MOTOR Kawasaki KLX Dual Purpose KLX 150
Penjelasan – Kawasaki KLX 150 (Dual-Purpose)
Karakter & Desain
-
KLX 150 adalah motor dual-purpose / trail ringan dari Kawasaki.
-
Dirancang supaya bisa dipakai di jalan aspal dan juga untuk off-road ringan / trail.
-
Rangka menggunakan perimeter steel yang kuat namun tetap cukup ringan untuk penggunaan trail.
-
Suspensi depan 35 mm inverted fork (atau model serupa, tergantung versi) untuk meredam guncangan dari medan tidak rata.
-
Suspensi belakang memakai sistem Uni-Trak dengan preload yang bisa disesuaikan.
-
Ground clearance cukup besar (~300 mm di versi terbaru) → memungkinkan melewati kontur jalan yang “bergelombang”.
-
Velg menggunakan ukuran 19 inci depan & 16 inci belakang, sesuai karakter dual trail.
-
Rem depan cakram petal 240 mm, rem belakang cakram 190 mm → pengereman cukup mumpuni untuk motor trail / jalan.
-
Tangki bahan bakar kapasitas ~6,9 liter menurut spesifikasi resmi.
-
Panel instrumen kombinasi modern (versi “New” KLX) termasuk speedometer digital di versi terbaru.
-
Lampu depan pada versi baru sudah menggunakan LED, memberikan visibilitas dan tampilan yang lebih modern.
Spesifikasi Teknis
Berikut detail spesifikasi mesin dan performa KLX 150:
-
Mesin: 4-tak, satu silinder, SOHC, 2 katup.
-
Kapasitas: 144 cc (atau kadang disebut “150”) — spesifikasi resmi menyebut 144 cc.
-
Sistem bahan bakar: karburator (Keihin NCV24) untuk beberapa versi.
-
Pengapian: DC-CDI.
-
Tenaga maksimum: ~8,6 kW (~12 PS) pada 8.000 rpm.
-
Torsi maksimum: ~11,3 Nm pada 6.500 rpm.
-
Transmisi: 5-percepatan (return).
-
Berat / bobot: sekitar 118 kg (versi terbaru) menurut dokumen spesifikasi.
-
Jarak poros roda: ~1.345 mm.

▸ **Data Masukan**:
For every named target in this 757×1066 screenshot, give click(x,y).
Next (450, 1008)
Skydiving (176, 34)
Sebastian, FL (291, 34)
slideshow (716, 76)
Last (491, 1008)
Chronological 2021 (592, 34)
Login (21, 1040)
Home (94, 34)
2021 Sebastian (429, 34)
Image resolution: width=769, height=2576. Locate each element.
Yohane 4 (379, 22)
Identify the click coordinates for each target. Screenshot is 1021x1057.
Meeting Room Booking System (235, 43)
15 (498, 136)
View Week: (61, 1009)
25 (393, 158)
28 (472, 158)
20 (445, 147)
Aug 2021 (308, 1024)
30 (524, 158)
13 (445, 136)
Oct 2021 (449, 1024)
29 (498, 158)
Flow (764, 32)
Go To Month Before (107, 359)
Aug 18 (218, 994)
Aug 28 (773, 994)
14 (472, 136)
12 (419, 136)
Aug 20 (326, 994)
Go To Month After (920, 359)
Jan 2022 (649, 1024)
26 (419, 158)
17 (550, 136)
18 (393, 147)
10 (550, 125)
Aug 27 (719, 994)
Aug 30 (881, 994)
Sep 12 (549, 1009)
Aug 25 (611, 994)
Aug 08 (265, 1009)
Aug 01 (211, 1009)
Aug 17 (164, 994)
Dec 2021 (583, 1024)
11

▸ **Kegiatan**:
Sunting teks tentang Kawasaki KLX 150 dari "MOTOR Kawasaki KLX" sampai "medan tidak rata." dengan mengganti "perimeter steel" menjadi "baja perimeter". Tuliskan kembali bagian itu setelah disunting.

▸ **Bagian Jawaban**:
MOTOR Kawasaki KLX Dual Purpose KLX 150
Penjelasan – Kawasaki KLX 150 (Dual-Purpose)
Karakter & Desain
-
KLX 150 adalah motor dual-purpose / trail ringan dari Kawasaki.
-
Dirancang supaya bisa dipakai di jalan aspal dan juga untuk off-road ringan / trail.
-
Rangka menggunakan baja perimeter yang kuat namun tetap cukup ringan untuk penggunaan trail.
-
Suspensi depan 35 mm inverted fork (atau model serupa, tergantung versi) untuk meredam guncangan dari medan tidak rata.